## SELECTED EXTRACT

START

Independent Contemporary Documentary Films
Journalism seems to have strayed from its early history of working a story towards the presentation of unbiased facts. At the beginning of Operation Freedom, the invasion of Iraq by U.S. military forces, George W. Bush and Secretary of Defense Donald Rumsfeld, offered press reporters the opportunity to embed with the invading troops, to cover the war from as inside a position as they could possibly hope to achieve in reporting the events and action of the invasion of Iraq. For a moment, President Bush and Secretary of Defense Rumsfeld were the media darlings of the day; touted as pro-freedom seekers. Their pro-freedom stance was, of course, evidenced by the fact that journalists covering the war were now not just riding along with the troops, but inside the armored vehicles, hunched down in cramped quarters speeding through the desert.
Reporters reported from inside the cramped quarters, video of well-known media faces dressed down in desert gear were featured in nearly every media report on the invasion (the media stopped short of donning camouflage).
It was very different reporting than any war footage to come out of a military engagement since World War I. The story was suddenly not unbiased and about the events that were taking place - that would happen after Bush and Rumsfeld cased to be media darlings and reporting reverted back to its traditional methods. Rather, the reporting was focused on the reporting. Viewers had to wonder if indeed when the focus of the journalists was the journalists themselves, could the public be receiving the facts and the real story about what was going on. How was it that journalism move so far away from its independent reporting of the facts that it became "embedded" in its own 15 minutes of fame?
Then, redemption, in the form of real independent journalism emerged, and the stories began to slowly trickle out from Iraq and Afghanistan through independent and unbiased documentary works.
One such documentary filmmaker was Deborah Scranton (2006), who went 180 degree turn left of the traditional media, and chose what she refers to as "virtual" embedding with the troops (WBH Forum 2006). Speaking before the WBH Forum about the "process" of making the documentary, Scranton explained that the New Hampshire National Guard offered here the opportunity to document their Guard in Iraq. Scranton decided that the film needed to be from the perspective of the soldier, and instead of traveling to Iraq, she would equip the troops with cameras, and the reporting and the film would be 100% the story of the soldiers based on their experiences. Scranton discussed at length the soldier's concerns when she met with them and explained her idea. Their concerns were that their stories would become lost in her personal agenda. This suggests that the soldiers had their own experiences with, and impressions of previous embedded reporting.

END

## WORK TO DO
For each statement, say whether it agrees with the text on independent documentary films, quoting the words from the text that settle it. 1. Reporters covering the invasion appeared in camouflage. 2. Scranton gave the troops cameras instead of traveling to Iraq. 3. The soldiers feared their stories would be lost in Scranton's personal agenda. Rely on nothing but the text above.

## EXCERPTED DATA
START

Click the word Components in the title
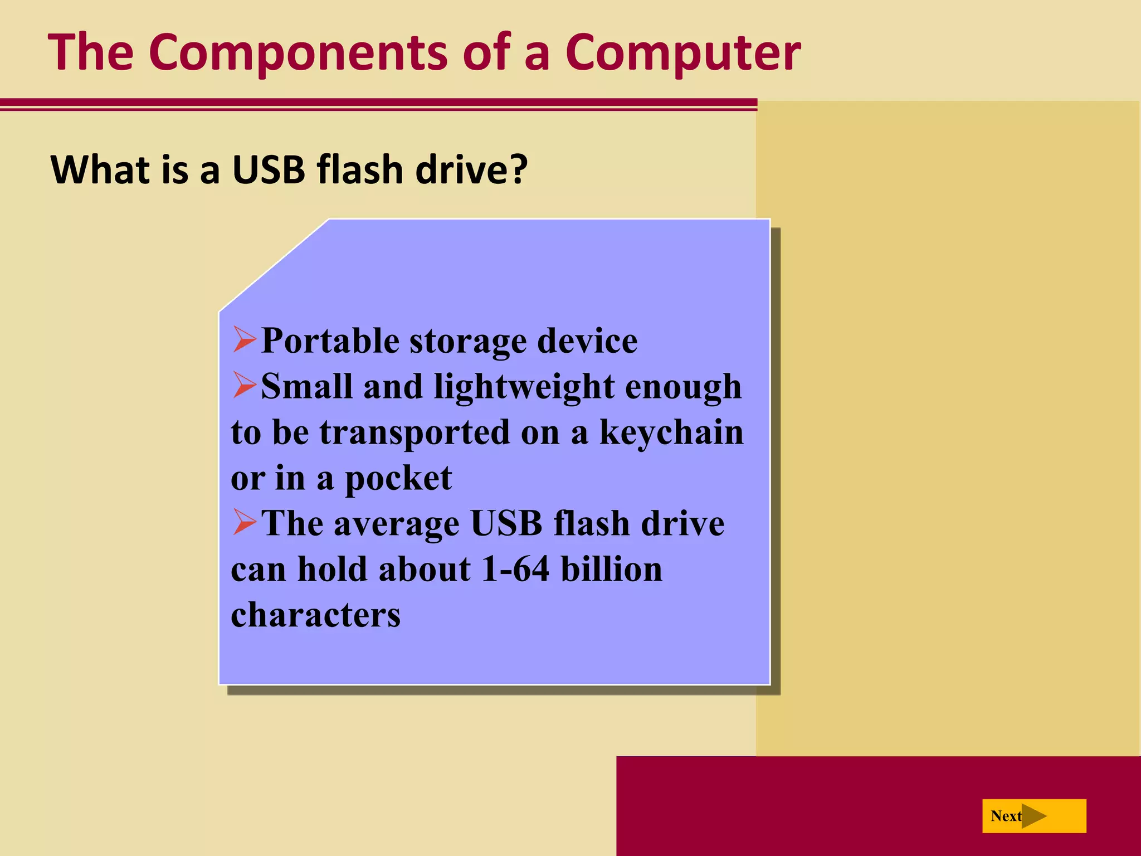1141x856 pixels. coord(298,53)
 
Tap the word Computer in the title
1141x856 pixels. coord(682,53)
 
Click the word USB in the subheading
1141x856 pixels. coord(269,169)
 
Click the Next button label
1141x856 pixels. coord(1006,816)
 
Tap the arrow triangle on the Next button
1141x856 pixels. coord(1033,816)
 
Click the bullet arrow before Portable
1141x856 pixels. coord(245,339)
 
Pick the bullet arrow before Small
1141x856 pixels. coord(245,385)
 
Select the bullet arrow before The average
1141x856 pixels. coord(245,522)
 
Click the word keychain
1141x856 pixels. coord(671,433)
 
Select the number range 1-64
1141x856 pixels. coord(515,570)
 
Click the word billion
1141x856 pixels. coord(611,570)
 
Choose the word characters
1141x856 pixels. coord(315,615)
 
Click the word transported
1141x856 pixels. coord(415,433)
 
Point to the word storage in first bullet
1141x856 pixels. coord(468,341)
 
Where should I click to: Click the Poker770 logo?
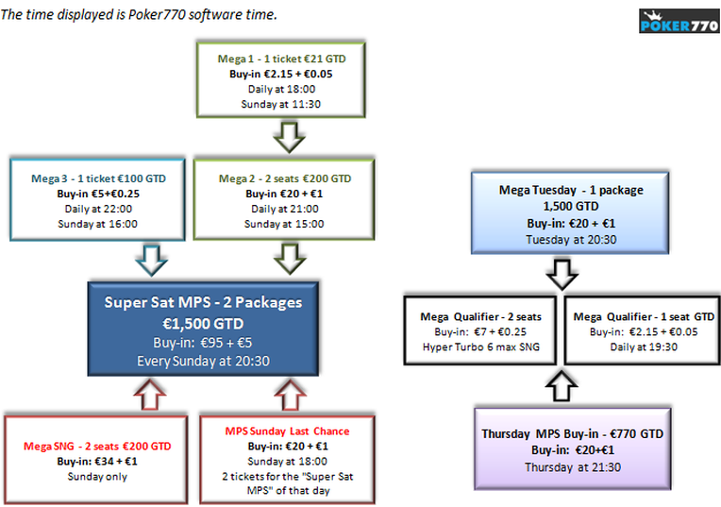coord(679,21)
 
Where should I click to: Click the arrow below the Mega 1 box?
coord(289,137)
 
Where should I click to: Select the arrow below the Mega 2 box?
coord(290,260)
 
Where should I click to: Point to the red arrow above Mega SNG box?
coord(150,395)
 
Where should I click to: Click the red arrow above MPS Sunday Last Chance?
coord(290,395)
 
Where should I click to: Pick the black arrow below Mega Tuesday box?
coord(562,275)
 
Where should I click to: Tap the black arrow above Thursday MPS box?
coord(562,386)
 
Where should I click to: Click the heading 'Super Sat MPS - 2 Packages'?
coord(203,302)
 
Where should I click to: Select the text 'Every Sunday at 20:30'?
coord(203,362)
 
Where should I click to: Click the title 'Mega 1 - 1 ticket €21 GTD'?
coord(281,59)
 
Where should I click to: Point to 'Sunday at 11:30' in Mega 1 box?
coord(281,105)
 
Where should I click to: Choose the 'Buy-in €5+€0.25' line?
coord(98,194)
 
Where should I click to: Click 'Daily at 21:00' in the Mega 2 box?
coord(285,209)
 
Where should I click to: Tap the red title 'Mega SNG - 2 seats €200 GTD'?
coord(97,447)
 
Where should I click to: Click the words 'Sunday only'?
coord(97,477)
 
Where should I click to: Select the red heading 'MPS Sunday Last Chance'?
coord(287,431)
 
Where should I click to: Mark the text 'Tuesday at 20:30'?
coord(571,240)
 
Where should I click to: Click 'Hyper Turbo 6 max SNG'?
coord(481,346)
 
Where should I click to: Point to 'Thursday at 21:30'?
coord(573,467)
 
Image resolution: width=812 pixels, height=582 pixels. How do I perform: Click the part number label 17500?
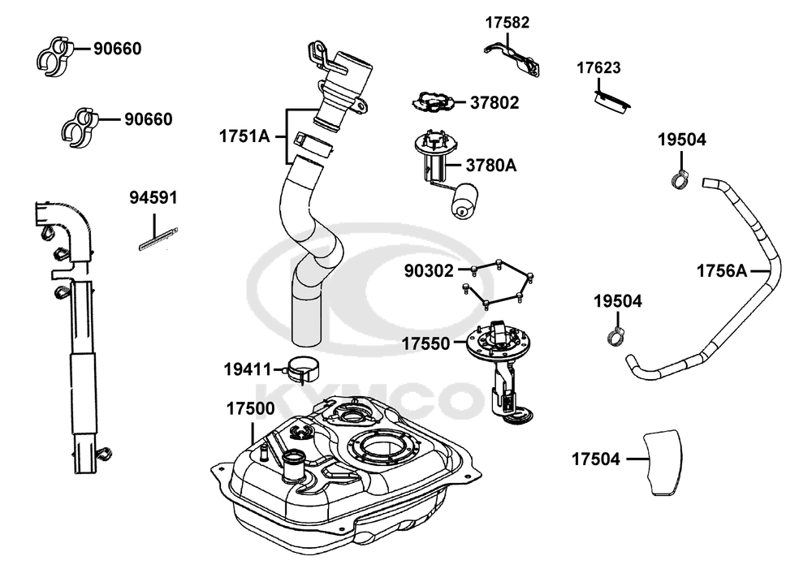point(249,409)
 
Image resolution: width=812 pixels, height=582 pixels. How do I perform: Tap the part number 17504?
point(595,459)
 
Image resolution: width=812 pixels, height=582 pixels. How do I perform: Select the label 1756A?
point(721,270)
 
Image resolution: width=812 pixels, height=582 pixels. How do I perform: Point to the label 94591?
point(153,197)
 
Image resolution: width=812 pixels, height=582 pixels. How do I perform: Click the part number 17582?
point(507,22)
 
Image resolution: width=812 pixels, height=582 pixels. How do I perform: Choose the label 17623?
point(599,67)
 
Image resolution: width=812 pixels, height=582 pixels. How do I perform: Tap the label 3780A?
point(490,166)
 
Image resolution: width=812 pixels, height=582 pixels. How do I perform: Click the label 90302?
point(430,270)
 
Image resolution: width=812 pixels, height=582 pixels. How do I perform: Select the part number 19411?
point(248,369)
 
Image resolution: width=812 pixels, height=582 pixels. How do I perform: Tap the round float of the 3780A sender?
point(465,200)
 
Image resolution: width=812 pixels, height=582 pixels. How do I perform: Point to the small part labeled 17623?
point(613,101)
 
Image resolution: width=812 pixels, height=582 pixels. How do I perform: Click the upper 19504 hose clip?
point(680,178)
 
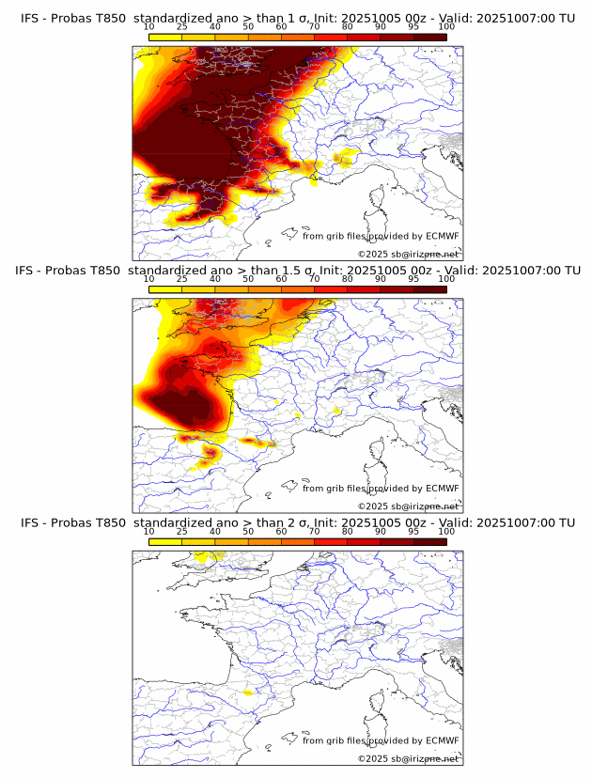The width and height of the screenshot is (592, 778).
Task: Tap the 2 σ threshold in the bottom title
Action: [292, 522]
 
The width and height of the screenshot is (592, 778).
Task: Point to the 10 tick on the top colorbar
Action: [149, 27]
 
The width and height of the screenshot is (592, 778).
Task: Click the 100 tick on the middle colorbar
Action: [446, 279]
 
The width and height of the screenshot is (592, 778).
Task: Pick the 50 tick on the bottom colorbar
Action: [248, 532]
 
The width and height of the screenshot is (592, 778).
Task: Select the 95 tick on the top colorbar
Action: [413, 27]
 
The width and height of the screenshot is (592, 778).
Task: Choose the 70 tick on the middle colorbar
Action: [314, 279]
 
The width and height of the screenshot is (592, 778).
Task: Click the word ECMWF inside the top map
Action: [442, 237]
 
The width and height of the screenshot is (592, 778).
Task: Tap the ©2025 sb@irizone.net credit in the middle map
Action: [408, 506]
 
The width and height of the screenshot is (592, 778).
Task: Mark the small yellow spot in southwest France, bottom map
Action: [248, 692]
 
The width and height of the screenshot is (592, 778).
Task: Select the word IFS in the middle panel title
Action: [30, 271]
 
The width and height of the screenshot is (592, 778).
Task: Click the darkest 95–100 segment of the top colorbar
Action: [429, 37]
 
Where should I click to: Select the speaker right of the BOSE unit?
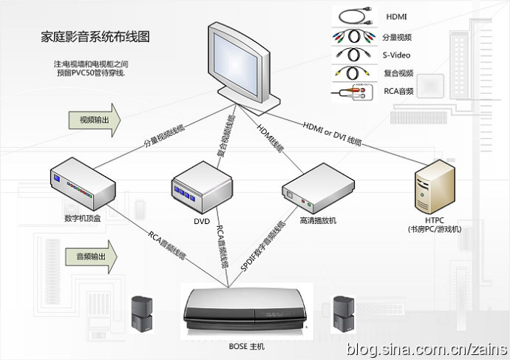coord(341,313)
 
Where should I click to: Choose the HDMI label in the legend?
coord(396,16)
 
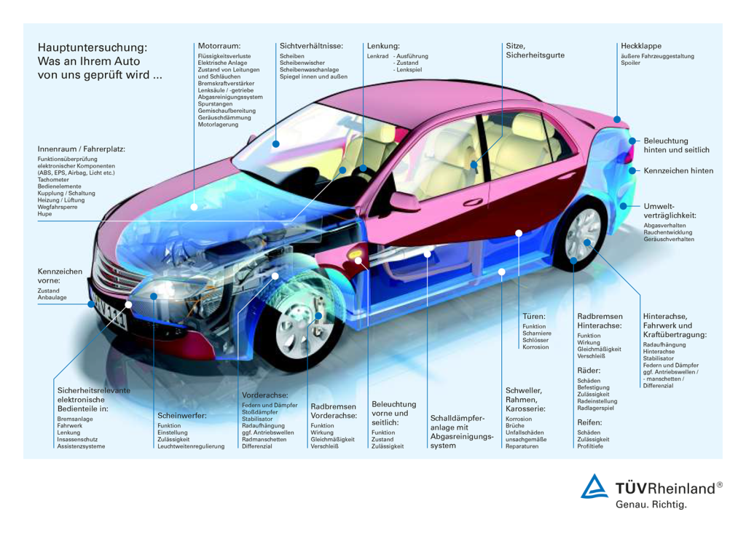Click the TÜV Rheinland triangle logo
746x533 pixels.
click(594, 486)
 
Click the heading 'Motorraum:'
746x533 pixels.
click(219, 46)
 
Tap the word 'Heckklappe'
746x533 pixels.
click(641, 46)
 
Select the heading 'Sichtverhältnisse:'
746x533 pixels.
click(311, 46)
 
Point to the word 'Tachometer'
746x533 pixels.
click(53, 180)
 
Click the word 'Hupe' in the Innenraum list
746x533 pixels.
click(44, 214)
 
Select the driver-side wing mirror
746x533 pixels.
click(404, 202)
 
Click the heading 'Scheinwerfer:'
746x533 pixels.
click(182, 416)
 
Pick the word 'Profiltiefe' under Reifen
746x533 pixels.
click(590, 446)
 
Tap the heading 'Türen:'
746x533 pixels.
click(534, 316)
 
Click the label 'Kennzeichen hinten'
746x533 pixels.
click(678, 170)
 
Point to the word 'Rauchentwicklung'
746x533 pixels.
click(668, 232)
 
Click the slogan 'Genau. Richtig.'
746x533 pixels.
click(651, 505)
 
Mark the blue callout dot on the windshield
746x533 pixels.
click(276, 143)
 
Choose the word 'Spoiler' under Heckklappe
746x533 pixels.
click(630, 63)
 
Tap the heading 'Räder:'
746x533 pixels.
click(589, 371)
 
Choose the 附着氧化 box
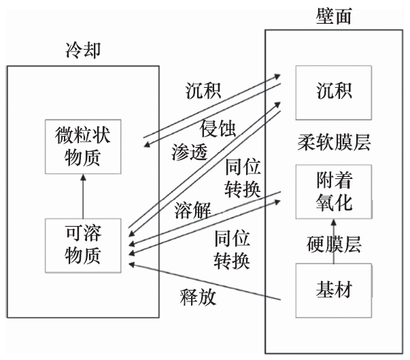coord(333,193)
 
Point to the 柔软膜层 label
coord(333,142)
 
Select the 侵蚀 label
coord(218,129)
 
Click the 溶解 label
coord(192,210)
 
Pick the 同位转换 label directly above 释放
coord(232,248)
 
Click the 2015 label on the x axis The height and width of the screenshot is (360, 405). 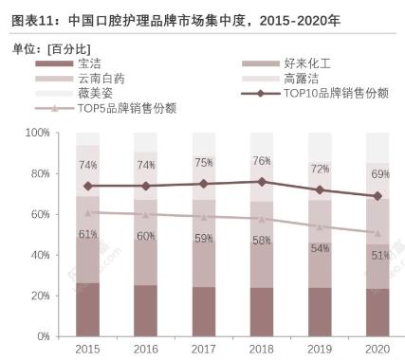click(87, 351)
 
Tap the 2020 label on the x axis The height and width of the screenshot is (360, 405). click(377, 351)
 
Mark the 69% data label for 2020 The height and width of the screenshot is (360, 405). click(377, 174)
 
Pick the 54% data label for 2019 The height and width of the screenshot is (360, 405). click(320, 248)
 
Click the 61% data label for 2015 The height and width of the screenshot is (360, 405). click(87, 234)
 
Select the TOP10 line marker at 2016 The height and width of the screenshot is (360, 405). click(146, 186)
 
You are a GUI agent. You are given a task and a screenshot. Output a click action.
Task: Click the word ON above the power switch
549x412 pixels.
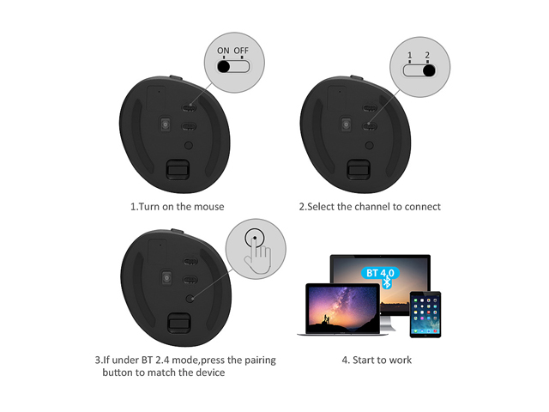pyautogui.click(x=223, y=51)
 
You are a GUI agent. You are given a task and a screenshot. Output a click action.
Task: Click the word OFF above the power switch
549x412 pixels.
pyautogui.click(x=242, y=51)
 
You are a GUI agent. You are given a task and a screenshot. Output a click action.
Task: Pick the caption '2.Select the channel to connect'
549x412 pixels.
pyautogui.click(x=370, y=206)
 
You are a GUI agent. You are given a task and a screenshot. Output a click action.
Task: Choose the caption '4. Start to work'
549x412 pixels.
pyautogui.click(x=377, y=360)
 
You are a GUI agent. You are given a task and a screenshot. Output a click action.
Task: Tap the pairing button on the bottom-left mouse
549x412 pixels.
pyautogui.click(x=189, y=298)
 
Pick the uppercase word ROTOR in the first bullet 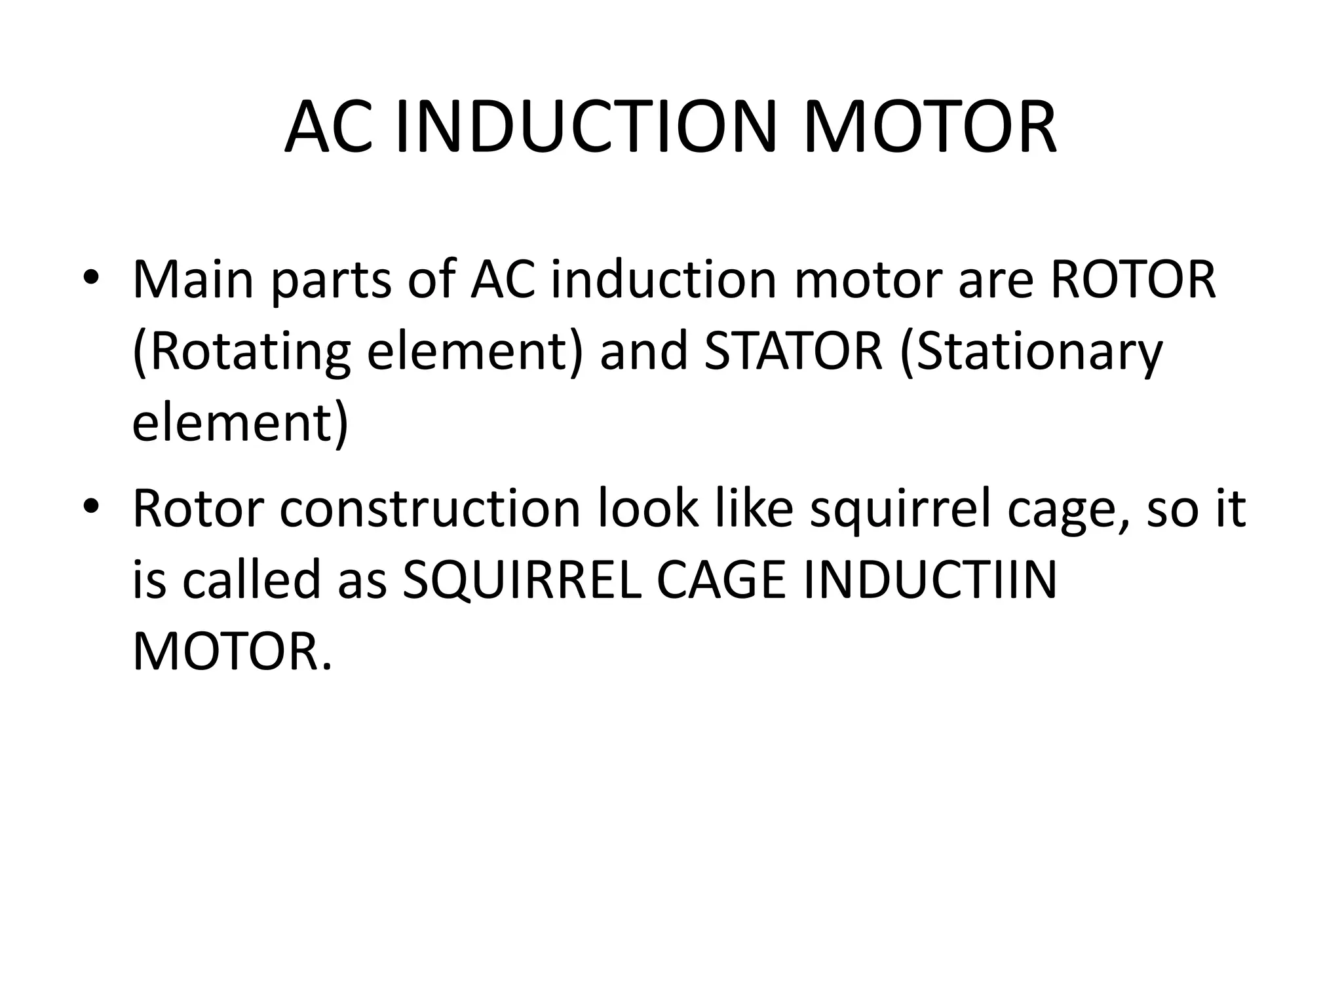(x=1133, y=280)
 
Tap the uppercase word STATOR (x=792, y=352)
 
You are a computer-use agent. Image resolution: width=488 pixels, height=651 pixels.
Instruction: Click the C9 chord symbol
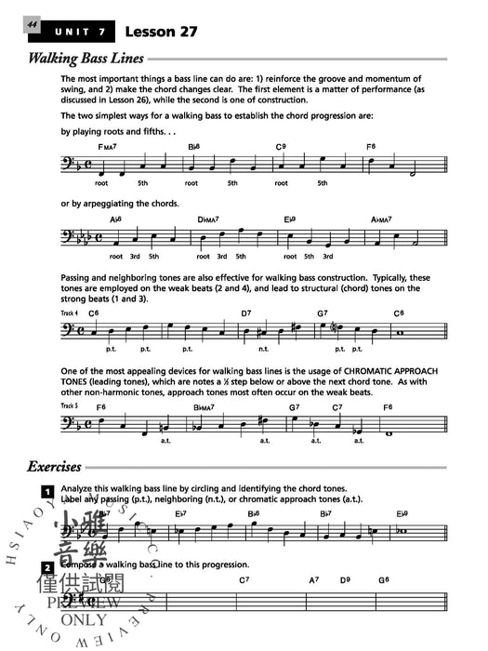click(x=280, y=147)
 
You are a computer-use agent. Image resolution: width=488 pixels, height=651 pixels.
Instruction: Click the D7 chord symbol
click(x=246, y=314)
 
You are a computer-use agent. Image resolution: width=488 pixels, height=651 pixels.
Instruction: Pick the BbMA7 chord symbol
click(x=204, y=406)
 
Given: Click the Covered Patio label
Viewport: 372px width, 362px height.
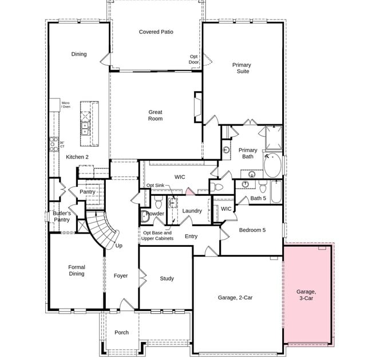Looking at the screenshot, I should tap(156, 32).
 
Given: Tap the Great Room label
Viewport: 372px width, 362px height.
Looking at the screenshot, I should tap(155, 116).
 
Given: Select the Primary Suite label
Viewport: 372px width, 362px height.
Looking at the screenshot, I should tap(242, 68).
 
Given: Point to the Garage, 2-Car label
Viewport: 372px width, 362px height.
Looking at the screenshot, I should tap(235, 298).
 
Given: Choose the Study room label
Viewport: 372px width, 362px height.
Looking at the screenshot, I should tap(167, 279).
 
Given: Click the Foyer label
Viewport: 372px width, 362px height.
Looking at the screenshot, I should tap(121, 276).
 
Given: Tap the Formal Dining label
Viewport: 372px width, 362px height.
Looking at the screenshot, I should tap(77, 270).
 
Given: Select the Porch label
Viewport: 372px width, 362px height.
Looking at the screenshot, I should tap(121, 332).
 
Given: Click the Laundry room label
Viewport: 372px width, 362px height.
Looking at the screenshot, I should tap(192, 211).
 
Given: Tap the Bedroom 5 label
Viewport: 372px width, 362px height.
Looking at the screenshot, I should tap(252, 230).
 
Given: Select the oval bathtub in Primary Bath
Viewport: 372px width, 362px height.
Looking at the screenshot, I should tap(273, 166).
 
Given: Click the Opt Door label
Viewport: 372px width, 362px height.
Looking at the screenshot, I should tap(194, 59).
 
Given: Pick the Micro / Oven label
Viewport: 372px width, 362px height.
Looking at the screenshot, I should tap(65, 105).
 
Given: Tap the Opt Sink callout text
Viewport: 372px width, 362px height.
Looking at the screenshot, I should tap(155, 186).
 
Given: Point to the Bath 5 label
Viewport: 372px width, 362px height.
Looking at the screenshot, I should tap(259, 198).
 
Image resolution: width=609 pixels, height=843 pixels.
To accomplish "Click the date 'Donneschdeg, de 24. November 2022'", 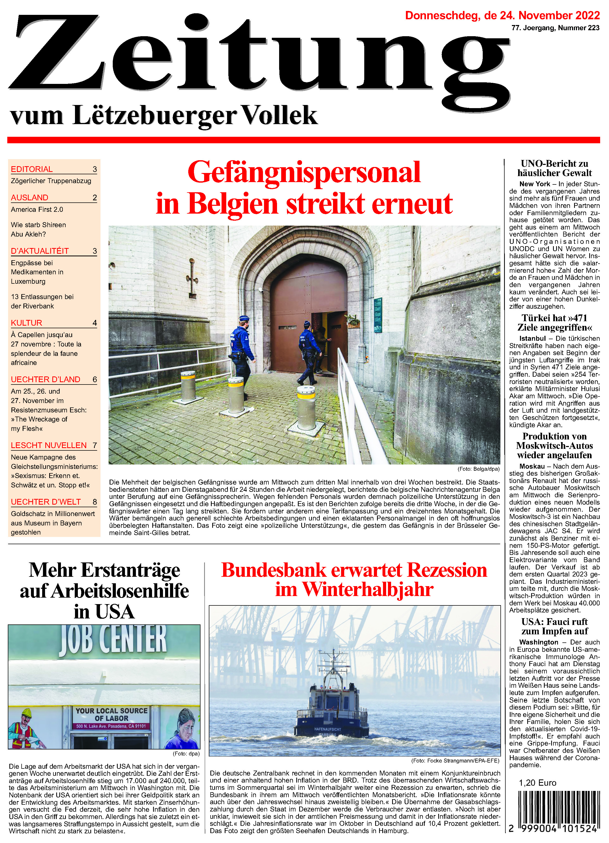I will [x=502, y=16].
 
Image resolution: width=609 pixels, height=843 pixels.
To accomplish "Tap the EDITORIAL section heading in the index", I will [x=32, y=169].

END

## FULL ANSWER
1. No: "the media stopped short of donning camouflage"
2. Yes: "instead of traveling to Iraq, she would equip the troops with cameras"
3. Yes: "Their concerns were that their stories would become lost in her personal agenda."